# Level 3 - While loops

## `while` loops!

Python's `while` loops can be very useful in web scraping.
They allow us to continue down paths, following links, until a certain condition is met.
Once that condition is met, we can stop web scraping and move on to the next step.

The `condition` can really be anything you want it to be.
Generally, you will continue until an element can't be found.

Essentially: `while` element `x` exists, scrape the website and then move to the next.
Once element `x` ceases to exist, exit out of the loop!

To help practice this concept, we can use this function `generate_sequence` to simulate elements existing on a website!
`generate_sequence` is a generator that will yield `True` a random number of times, and then yield `False` indefinitely.

In [1]:
from utils import generate_sequence

In [2]:
sequence = generate_sequence()

print(next(sequence))
print(next(sequence))
print(next(sequence))
print(next(sequence))
print(next(sequence))
print(next(sequence))
print(next(sequence))
print(next(sequence))
print(next(sequence))
print(next(sequence))
print(next(sequence))
print(next(sequence))
print(next(sequence))
print(next(sequence))

True
True
True
True
True
True
True
True
False
False
False
False
False
False


What if we **never** want to print any values that are `False`? 
Maybe we want to print `True` for every `True` element in the sequence, and then stop printing all together - break out of the loop.

In [3]:
sequence = generate_sequence()

while next(sequence):
    print(True)

True
True
True
True


Okay..
That is great! 
But, how can we apply this knowledge towards what we know about websites?

Well.. 
To help practice this concept, we can use this function `generate_html` to simulate consistently fetching HTML!
`generate_html` is another generator that will yield a paragraph with text a random number of times, and then yield a paragraph _without text_ indefinitely.

In [4]:
from utils import generate_html

In [5]:
html_elements = generate_html()

print(next(html_elements))
print(next(html_elements))
print(next(html_elements))
print(next(html_elements))
print(next(html_elements))
print(next(html_elements))
print(next(html_elements))
print(next(html_elements))
print(next(html_elements))
print(next(html_elements))
print(next(html_elements))
print(next(html_elements))
print(next(html_elements))
print(next(html_elements))

<p>This contains text!</p>
<p></p>
<p></p>
<p></p>
<p></p>
<p></p>
<p></p>
<p></p>
<p></p>
<p></p>
<p></p>
<p></p>
<p></p>
<p></p>


Okay, now let's try to do the same thing as we did with `generate_sequence`!

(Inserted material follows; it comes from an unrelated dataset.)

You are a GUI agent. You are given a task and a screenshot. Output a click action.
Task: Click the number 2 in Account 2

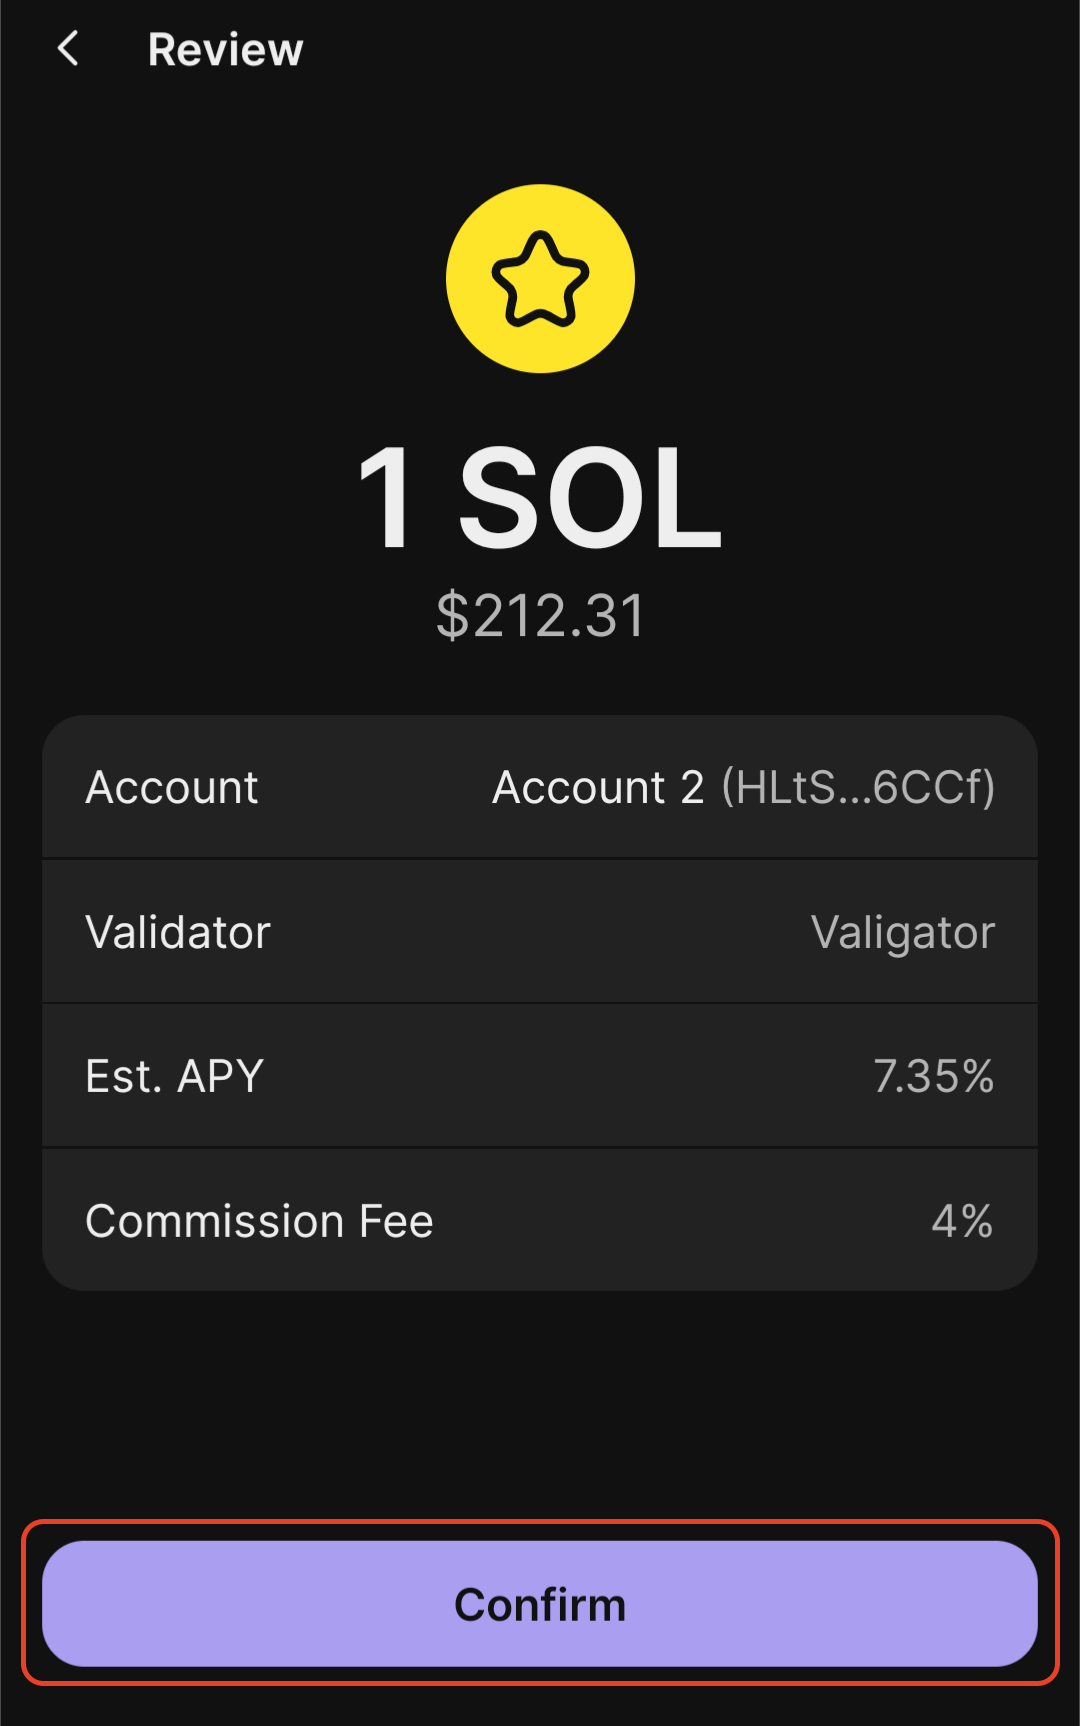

`While` the next HTML element contains text within the paragraph, print it!
Once there is no more text within the paragraph..
Break out of the loop!

In [6]:
from bs4 import BeautifulSoup

In [7]:
soup = BeautifulSoup('<p>Test</p>',"html.parser")

In [8]:
soup.text

'Test'

In [11]:
# code here
def paragraph_contains_text(paragraph):
    return True if paragraph.text else False
html_elements = generate_html()
while True:
    html_element = next(html_elements)
    soup = BeautifulSoup(html_element, "html.parser")
    if not paragraph_contains_text(soup.find("p")):
        break
    print(soup)

<p>This contains text!</p>
<p>This contains text!</p>
<p>This contains text!</p>
<p>This contains text!</p>
<p>This contains text!</p>
<p>This contains text!</p>
<p>This contains text!</p>
<p>This contains text!</p>
<p>This contains text!</p>
<p>This contains text!</p>


In [12]:
paragraph_contains_text(soup)

False